> WORK TO BE COMPLETED
The full listing below should be returned without a single change.

> SOURCE DATA
• • • • • • •
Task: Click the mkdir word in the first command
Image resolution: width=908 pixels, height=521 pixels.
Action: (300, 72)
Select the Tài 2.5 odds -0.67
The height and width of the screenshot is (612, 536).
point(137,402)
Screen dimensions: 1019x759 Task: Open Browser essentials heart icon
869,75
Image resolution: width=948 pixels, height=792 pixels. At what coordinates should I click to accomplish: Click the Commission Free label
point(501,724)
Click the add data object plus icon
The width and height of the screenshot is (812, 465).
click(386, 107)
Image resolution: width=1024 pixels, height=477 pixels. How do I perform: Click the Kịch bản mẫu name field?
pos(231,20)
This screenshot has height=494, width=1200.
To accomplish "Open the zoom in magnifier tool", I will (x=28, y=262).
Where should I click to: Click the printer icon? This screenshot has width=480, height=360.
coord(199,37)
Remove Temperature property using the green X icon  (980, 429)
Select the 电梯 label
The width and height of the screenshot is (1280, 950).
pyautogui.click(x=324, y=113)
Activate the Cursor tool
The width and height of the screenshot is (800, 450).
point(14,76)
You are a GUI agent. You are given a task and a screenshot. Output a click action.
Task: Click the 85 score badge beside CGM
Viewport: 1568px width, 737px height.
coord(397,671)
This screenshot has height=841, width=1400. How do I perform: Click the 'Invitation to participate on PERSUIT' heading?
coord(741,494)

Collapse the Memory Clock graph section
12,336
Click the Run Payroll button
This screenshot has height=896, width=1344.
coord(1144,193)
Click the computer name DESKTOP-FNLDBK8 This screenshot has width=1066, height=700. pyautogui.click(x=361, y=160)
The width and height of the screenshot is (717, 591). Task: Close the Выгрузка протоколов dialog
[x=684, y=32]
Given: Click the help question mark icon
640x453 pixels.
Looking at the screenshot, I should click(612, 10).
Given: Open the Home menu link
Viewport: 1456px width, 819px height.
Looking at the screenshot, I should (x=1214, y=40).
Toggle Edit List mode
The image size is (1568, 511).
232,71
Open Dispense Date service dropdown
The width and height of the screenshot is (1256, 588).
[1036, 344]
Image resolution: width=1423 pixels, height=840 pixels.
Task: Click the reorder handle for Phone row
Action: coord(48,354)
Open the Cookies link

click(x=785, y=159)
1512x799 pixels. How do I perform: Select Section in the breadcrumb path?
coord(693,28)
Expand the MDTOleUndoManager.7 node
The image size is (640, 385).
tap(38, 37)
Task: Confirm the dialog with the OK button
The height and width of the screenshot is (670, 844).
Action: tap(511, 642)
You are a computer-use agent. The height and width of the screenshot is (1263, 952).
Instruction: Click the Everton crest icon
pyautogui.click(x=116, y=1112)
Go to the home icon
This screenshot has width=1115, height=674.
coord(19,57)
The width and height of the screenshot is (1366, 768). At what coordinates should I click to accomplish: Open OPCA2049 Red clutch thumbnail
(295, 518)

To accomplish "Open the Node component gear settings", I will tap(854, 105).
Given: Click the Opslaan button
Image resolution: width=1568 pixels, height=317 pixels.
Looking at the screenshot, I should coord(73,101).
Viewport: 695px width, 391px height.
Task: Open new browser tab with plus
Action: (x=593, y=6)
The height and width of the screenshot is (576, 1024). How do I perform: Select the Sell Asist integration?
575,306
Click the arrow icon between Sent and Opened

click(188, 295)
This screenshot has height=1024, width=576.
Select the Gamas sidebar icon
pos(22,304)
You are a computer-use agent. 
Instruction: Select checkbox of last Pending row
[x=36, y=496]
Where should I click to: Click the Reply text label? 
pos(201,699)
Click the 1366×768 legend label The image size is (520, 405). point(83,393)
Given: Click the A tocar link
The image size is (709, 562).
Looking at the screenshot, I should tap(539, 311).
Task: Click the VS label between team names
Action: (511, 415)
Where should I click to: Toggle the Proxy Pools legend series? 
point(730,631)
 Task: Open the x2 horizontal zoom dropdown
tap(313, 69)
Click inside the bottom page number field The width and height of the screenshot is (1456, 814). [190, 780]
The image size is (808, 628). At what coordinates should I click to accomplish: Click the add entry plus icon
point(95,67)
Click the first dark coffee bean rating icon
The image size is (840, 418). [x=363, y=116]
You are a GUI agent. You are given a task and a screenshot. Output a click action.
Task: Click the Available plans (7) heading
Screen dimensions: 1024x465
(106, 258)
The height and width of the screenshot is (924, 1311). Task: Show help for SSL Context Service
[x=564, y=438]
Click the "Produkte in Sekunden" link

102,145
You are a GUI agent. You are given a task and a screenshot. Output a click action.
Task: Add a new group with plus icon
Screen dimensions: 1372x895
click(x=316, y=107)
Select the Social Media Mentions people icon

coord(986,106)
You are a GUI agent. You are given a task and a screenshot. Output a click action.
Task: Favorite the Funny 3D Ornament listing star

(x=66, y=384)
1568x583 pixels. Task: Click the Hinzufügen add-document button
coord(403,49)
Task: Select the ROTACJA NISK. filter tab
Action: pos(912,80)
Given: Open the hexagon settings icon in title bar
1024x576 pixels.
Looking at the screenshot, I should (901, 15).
• • • • • • •
> RESULT FOR THIS TASK
Task: Click the mkdir word in the first command
Image resolution: width=908 pixels, height=521 pixels.
Action: (300, 72)
Select the Tài 2.5 odds -0.67
The height and width of the screenshot is (612, 536).
point(137,402)
Screen dimensions: 1019x759 Task: Open Browser essentials heart icon
869,75
Image resolution: width=948 pixels, height=792 pixels. At what coordinates should I click to accomplish: Click the Commission Free label
point(501,724)
Click the add data object plus icon
The width and height of the screenshot is (812, 465).
click(386, 107)
Image resolution: width=1024 pixels, height=477 pixels. How do I perform: Click the Kịch bản mẫu name field?
pos(231,20)
This screenshot has height=494, width=1200.
To accomplish "Open the zoom in magnifier tool", I will (x=28, y=262).
Where should I click to: Click the printer icon? This screenshot has width=480, height=360.
coord(199,37)
Remove Temperature property using the green X icon  (980, 429)
Select the 电梯 label
The width and height of the screenshot is (1280, 950).
pyautogui.click(x=324, y=113)
Activate the Cursor tool
The width and height of the screenshot is (800, 450).
point(14,76)
You are a GUI agent. You are given a task and a screenshot. Output a click action.
Task: Click the 85 score badge beside CGM
Viewport: 1568px width, 737px height.
coord(397,671)
This screenshot has height=841, width=1400. How do I perform: Click the 'Invitation to participate on PERSUIT' heading?
coord(741,494)

Collapse the Memory Clock graph section
12,336
Click the Run Payroll button
This screenshot has height=896, width=1344.
coord(1144,193)
Click the computer name DESKTOP-FNLDBK8 This screenshot has width=1066, height=700. pyautogui.click(x=361, y=160)
The width and height of the screenshot is (717, 591). Task: Close the Выгрузка протоколов dialog
[x=684, y=32]
Given: Click the help question mark icon
640x453 pixels.
Looking at the screenshot, I should click(612, 10).
Given: Open the Home menu link
Viewport: 1456px width, 819px height.
Looking at the screenshot, I should (x=1214, y=40).
Toggle Edit List mode
The image size is (1568, 511).
232,71
Open Dispense Date service dropdown
The width and height of the screenshot is (1256, 588).
[1036, 344]
Image resolution: width=1423 pixels, height=840 pixels.
Task: Click the reorder handle for Phone row
Action: coord(48,354)
Open the Cookies link

click(x=785, y=159)
1512x799 pixels. How do I perform: Select Section in the breadcrumb path?
coord(693,28)
Expand the MDTOleUndoManager.7 node
The image size is (640, 385).
tap(38, 37)
Task: Confirm the dialog with the OK button
The height and width of the screenshot is (670, 844).
Action: tap(511, 642)
You are a computer-use agent. The height and width of the screenshot is (1263, 952).
Instruction: Click the Everton crest icon
pyautogui.click(x=116, y=1112)
Go to the home icon
This screenshot has width=1115, height=674.
coord(19,57)
The width and height of the screenshot is (1366, 768). At what coordinates should I click to accomplish: Open OPCA2049 Red clutch thumbnail
(295, 518)

To accomplish "Open the Node component gear settings", I will tap(854, 105).
Given: Click the Opslaan button
Image resolution: width=1568 pixels, height=317 pixels.
Looking at the screenshot, I should coord(73,101).
Viewport: 695px width, 391px height.
Task: Open new browser tab with plus
Action: (x=593, y=6)
The height and width of the screenshot is (576, 1024). How do I perform: Select the Sell Asist integration?
575,306
Click the arrow icon between Sent and Opened

click(188, 295)
This screenshot has height=1024, width=576.
Select the Gamas sidebar icon
pos(22,304)
You are a computer-use agent. 
Instruction: Select checkbox of last Pending row
[x=36, y=496]
Where should I click to: Click the Reply text label? 
pos(201,699)
Click the 1366×768 legend label The image size is (520, 405). point(83,393)
Given: Click the A tocar link
The image size is (709, 562).
Looking at the screenshot, I should tap(539, 311).
Task: Click the VS label between team names
Action: (511, 415)
Where should I click to: Toggle the Proxy Pools legend series? 
point(730,631)
 Task: Open the x2 horizontal zoom dropdown
tap(313, 69)
Click inside the bottom page number field The width and height of the screenshot is (1456, 814). [190, 780]
The image size is (808, 628). At what coordinates should I click to accomplish: Click the add entry plus icon
point(95,67)
Click the first dark coffee bean rating icon
The image size is (840, 418). [x=363, y=116]
You are a GUI agent. You are given a task and a screenshot. Output a click action.
Task: Click the Available plans (7) heading
Screen dimensions: 1024x465
(106, 258)
The height and width of the screenshot is (924, 1311). Task: Show help for SSL Context Service
[x=564, y=438]
Click the "Produkte in Sekunden" link

102,145
You are a GUI agent. You are given a task and a screenshot. Output a click action.
Task: Add a new group with plus icon
Screen dimensions: 1372x895
click(x=316, y=107)
Select the Social Media Mentions people icon

coord(986,106)
You are a GUI agent. You are given a task and a screenshot. Output a click action.
Task: Favorite the Funny 3D Ornament listing star

(x=66, y=384)
1568x583 pixels. Task: Click the Hinzufügen add-document button
coord(403,49)
Task: Select the ROTACJA NISK. filter tab
Action: pos(912,80)
Given: Open the hexagon settings icon in title bar
1024x576 pixels.
Looking at the screenshot, I should (901, 15).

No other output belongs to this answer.